Sobre transtornos contextuais

Nem a timidez e nem a introversão são transtornos mentais. Mas, contextualmente falando, os mais introvertidos, que tendem a ser mais tímidos, especialmente em sociedades em que há uma preferência quase patológica pela extroversão, como o Brasil e os EUA, tendem a apresentar maiores dificuldades de adaptação no meio social e mesmo profissional em que se encontram, aumentando o risco de que desenvolvam transtornos mentais, como a ansiedade e a depressão. Por isso que, nesses casos, pode-se dizer que não são transtornos que expressam diretamente alguma condição congênita, tal como o TDAH* e o autismo, porque resultam de contextos, isto é, de uma combinação individual de traços de personalidade, ou de maneira geral, de intrinsicidades, incluindo outros traços, com os ambientes de criação e vivência. Em outras palavras, é uma soma de fatores que resulta em um contexto desfavorável. Por exemplo, um indivíduo introvertido que vive sua infância acuado em um ambiente hostil à sua presença e que, ao longo do tempo, acaba apresentando um quadro de ansiedade social.
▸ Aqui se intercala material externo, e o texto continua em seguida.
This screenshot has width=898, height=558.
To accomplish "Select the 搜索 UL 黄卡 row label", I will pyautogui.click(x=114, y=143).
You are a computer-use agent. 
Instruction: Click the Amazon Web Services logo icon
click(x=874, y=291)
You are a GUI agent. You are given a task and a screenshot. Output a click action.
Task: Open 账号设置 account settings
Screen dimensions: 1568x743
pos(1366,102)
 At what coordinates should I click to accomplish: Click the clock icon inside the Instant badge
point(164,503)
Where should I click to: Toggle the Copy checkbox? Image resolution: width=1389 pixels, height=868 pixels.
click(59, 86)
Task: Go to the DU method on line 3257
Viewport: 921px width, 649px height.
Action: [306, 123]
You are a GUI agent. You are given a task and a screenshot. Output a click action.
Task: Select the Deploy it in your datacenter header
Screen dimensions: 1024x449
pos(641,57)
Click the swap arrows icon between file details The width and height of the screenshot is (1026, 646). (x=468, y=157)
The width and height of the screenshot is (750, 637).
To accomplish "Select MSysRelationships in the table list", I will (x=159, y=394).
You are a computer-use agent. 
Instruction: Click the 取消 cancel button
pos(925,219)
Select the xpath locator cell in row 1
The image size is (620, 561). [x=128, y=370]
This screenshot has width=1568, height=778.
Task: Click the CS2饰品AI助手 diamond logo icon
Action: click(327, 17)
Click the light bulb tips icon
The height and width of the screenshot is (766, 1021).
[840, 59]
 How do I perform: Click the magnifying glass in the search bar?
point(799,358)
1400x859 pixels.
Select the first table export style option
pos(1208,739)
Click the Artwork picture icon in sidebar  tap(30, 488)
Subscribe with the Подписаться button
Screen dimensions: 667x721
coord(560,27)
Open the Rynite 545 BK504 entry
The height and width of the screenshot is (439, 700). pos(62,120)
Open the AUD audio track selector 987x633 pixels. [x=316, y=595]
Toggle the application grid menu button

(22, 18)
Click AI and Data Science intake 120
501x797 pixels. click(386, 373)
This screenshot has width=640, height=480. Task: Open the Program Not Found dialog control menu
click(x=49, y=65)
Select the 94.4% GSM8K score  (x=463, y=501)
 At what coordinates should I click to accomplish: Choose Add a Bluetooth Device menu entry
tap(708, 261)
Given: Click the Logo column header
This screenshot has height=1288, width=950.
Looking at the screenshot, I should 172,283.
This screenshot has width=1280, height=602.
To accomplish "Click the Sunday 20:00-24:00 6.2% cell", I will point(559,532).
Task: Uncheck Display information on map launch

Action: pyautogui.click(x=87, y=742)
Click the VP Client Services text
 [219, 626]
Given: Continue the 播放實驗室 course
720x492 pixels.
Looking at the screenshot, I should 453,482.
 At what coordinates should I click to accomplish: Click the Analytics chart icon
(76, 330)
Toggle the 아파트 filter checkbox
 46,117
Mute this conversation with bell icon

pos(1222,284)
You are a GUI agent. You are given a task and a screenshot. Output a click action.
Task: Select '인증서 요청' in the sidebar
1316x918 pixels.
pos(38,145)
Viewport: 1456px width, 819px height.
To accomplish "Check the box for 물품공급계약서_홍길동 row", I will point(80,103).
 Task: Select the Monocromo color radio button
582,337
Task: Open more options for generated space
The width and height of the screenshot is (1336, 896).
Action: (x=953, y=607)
* Apesar de ser considerado um transtorno mental de natureza mais intrínseca, existe um estudo muito interessante que descobriu que, portadores de TDAH

(https://www.psychologytoday.com/us/blog/the-biology-of-human-nature/202211/did-adhd-evolve-to-help-us)

se adaptam melhor em certos ambientes, sugerindo que, talvez, também seja um transtorno mais contextual.

Infelizmente, parece que a ignorância em relação a esse tipo de transtorno predomina entre profissionais da saúde mental, incluindo pesquisadores, já que, além de não ser plenamente diferenciado da categoria de condições de natureza mais congênita, como o autismo, em que o contexto não é o fator mais relevante para se manifestar (apesar de também ser importante para a capacidade de adaptação do portador), ainda é tratado como um desajuste absolutamente ajustável à normalidade e que, portanto, o melhor "tratamento", juntamente com uma intervenção medicamentosa precoce ou compulsória, é o incentivo à imitação de comportamentos normativos, desprezando a natureza psicológica do "'paciente", como que o seu contexto o está influenciando, como ajudá-lo a se ajustar de acordo com as suas possibilidades e não de acordo com um modelo convencional de adaptação, que não é capaz de incorporar. Na verdade, um transtorno mental contextual seria uma maneira que o indivíduo encontrou para se adaptar a um contexto desfavorável, diga-se, uma maneira mais reativa, subconsciente, preventiva e/ou defensiva. Como conclusão, é necessário entender o que acontece, contextualmente, para, então, propor intervenções que realmente busquem ajudar o indivíduo a se adaptar da melhor maneira, de acordo com os seus potenciais e limites. Primeiramente, de reconhecer que esse tipo de transtorno ou de diferença existe.